12/01/2018 – News / Maritime / IMO / FAL Convention / Global

Convention amendments strengthen seafarer rights to shore leave and map out path towards a ‘single window’ for electronic data exchange at ports

Seafarers' rights to shore leave have been strengthened through amendments which entered into force globally on 1st January 2018, under the revised treaty which aims to achieve the smooth transit in ports of ships, cargo and passengers. The International Maritime Organisation (IMO) reports that the amendment to the international standard on shore leave adds a new provision stating there should be no discrimination on the grounds of nationality, race, colour, sex, religion, political opinion, or social origin.

 

The amendments to the Convention on Facilitation of International Maritime Traffic (FAL Convention) also bring in a new requirement for national governments to introduce electronic information exchange, including electronic data interchange (EDI), to transmit information related to maritime transport. This should be in place by 8th April 2019, with provision for a transitional period of at least 12 months during which paper and electronic documents would be allowed. 

 

Use by ports of a ‘single window’ for data is encouraged, to enable all the information required by public authorities in connection with the arrival, stay and departure of ships, persons and cargo, to be submitted via a single portal, without duplication.  

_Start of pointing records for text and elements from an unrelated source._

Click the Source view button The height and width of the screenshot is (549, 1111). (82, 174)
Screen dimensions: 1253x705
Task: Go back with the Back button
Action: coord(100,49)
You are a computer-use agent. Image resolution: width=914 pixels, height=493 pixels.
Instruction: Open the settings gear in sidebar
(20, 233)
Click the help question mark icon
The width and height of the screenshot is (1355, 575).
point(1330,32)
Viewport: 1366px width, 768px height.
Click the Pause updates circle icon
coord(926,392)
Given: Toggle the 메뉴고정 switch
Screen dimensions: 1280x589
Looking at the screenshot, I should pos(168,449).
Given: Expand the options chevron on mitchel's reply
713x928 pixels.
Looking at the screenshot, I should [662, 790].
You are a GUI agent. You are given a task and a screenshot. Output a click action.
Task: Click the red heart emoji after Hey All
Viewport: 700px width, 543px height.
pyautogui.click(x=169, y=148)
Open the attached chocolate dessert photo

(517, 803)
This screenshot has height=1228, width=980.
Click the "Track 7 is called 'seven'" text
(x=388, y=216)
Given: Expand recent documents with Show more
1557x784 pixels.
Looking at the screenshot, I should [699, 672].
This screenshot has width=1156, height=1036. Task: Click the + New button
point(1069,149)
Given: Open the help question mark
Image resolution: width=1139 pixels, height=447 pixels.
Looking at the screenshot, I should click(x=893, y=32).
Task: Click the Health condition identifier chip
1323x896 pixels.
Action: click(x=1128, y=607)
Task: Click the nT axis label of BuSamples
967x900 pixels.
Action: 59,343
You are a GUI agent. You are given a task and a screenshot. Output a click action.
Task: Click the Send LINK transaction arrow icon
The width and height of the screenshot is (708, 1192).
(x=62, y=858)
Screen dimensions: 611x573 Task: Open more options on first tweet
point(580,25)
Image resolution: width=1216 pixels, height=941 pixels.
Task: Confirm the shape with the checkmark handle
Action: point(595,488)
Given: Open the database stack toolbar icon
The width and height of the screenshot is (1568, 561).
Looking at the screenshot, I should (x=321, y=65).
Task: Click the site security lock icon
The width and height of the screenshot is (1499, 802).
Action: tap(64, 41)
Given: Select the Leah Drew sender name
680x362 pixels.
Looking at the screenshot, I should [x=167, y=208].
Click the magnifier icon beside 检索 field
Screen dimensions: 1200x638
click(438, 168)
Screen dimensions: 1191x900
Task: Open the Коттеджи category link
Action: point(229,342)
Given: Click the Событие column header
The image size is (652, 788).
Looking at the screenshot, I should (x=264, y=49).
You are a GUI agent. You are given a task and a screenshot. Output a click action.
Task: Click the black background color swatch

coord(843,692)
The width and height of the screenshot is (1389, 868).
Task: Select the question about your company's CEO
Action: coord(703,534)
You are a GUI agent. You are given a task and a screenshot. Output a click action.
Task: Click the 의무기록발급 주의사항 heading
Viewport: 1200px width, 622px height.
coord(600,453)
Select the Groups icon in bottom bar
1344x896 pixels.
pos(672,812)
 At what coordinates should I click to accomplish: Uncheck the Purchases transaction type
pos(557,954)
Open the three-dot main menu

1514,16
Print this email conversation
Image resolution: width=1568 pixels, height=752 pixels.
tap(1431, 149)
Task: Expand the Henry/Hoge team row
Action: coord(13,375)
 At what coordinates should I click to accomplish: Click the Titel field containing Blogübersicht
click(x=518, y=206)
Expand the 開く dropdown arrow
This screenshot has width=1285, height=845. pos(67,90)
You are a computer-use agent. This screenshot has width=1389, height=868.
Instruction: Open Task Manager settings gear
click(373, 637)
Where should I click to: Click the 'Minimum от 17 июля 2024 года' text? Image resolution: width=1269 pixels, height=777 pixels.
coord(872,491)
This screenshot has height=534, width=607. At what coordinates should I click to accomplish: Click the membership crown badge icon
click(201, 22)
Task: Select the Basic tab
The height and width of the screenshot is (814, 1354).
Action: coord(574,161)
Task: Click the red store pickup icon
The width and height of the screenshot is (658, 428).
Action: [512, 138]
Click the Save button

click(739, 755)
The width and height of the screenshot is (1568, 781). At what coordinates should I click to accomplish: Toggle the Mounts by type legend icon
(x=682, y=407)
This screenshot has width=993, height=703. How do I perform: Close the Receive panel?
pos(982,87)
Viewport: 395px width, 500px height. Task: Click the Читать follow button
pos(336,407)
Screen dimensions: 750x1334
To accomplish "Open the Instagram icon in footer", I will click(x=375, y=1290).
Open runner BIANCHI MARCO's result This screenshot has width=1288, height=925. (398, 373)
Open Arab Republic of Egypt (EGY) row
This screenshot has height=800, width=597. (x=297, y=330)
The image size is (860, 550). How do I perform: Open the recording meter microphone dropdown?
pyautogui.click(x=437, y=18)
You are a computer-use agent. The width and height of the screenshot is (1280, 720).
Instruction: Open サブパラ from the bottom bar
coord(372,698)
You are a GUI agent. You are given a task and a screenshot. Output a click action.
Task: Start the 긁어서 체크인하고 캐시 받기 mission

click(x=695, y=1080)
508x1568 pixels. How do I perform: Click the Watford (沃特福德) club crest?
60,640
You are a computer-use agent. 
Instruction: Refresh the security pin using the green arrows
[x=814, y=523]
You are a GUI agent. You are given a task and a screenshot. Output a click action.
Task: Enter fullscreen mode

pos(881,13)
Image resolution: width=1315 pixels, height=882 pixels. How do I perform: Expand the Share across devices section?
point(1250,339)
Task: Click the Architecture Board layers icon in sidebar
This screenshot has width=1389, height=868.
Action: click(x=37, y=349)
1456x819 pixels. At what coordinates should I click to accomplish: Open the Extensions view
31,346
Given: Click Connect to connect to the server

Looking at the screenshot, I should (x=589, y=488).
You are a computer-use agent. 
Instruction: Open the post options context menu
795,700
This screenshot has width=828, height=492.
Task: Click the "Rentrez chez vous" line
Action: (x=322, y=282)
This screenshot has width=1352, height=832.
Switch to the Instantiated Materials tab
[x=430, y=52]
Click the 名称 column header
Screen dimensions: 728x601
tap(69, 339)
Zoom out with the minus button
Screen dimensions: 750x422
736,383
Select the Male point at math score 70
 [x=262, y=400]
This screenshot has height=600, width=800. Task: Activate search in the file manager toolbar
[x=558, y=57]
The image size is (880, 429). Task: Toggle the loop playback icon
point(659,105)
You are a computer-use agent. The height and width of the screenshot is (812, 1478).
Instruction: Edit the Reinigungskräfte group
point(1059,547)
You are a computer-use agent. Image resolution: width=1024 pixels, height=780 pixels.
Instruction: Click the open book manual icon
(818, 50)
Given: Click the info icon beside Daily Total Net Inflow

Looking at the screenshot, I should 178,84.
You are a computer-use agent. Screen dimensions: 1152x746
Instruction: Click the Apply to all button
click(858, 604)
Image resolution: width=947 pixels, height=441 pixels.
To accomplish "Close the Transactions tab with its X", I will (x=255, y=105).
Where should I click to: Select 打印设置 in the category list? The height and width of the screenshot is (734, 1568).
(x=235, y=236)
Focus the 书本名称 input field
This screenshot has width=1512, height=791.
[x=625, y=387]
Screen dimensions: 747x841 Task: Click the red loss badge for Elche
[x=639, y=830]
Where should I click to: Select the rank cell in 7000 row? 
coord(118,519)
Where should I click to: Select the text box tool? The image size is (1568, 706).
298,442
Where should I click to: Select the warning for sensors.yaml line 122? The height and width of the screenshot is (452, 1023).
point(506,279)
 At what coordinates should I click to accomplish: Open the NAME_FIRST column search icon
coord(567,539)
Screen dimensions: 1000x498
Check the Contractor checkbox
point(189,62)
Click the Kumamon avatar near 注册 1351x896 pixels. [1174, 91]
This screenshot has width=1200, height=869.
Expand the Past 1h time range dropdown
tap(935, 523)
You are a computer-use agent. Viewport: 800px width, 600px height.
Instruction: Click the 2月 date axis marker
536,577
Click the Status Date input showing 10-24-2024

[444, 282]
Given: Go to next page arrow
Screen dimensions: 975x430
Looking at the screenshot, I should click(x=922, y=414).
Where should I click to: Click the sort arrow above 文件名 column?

In addition, numerous standard forms, standards and recommended practices relating to stowaways have been updated.  

 

Shore leave

 

The amendment to the international standard on shore leave adds a new provision, on top of the requirement to allow crew ashore while the ship on which they arrive is in port. This new provision says there should be no discrimination on grounds of nationality, race, colour, sex, religion, political opinion, or social origin. Shore leave should be granted, irrespective of the flag State of the ship.

 

If any request is turned down, the relevant public authorities must provide an explanation to the crew member and the master, which the seafarer or master can request to be provided in writing.  

 

Security and stowaways

 

The section on preventing stowaways is updated and expanded. National authorities are recommended to apply operational procedures equivalent to those in the IMO International Ship and Port Facility Security (ISPS) Code, to prevent stowaways accessing a ship.  

 

A new standard requires governments, where appropriate, to incorporate legal grounds to allow prosecution of stowaways, attempted stowaways and any individual or company aiding a stowaway or an attempted stowaway with the intention to facilitate access to the port area, any ship, cargo or freight containers into their national legislation.

 

New FAL Forms 

 

Updated FAL forms are in effect from 1th January 2018, covering IMO General Declaration; Cargo Declaration; Ship's Stores Declaration; Crew's Effects Declaration; Crew List· Passenger List and Dangerous Goods.

 

Three additional documents have been introduced for ships' clearance that may be required by the shore authorities – security-related information required under SOLAS, advance electronic cargo information for customs risk assessment, and advanced notification form for waste delivery to port reception facilities.

 

FAL Convention

 

First adopted in 1965, and currently including 118 contracting States, the FAL Convention aims to harmonise procedures for ship's arrival, stay and departure from port. It includes mandatory "Standards" and "Recommended Practices" on formalities, documentary requirements and procedures which should be applied on arrival, stay and departure to the ship itself – and to its crew, passengers, baggage and cargo.

 

The revised annex, which was developed following a comprehensive review of the treaty, will ensure the convention adequately addresses the shipping industry's present and emerging needs and serves to facilitate and expedite international maritime traffic. The objective is to prevent unnecessary delays to ships, and to persons and property on board.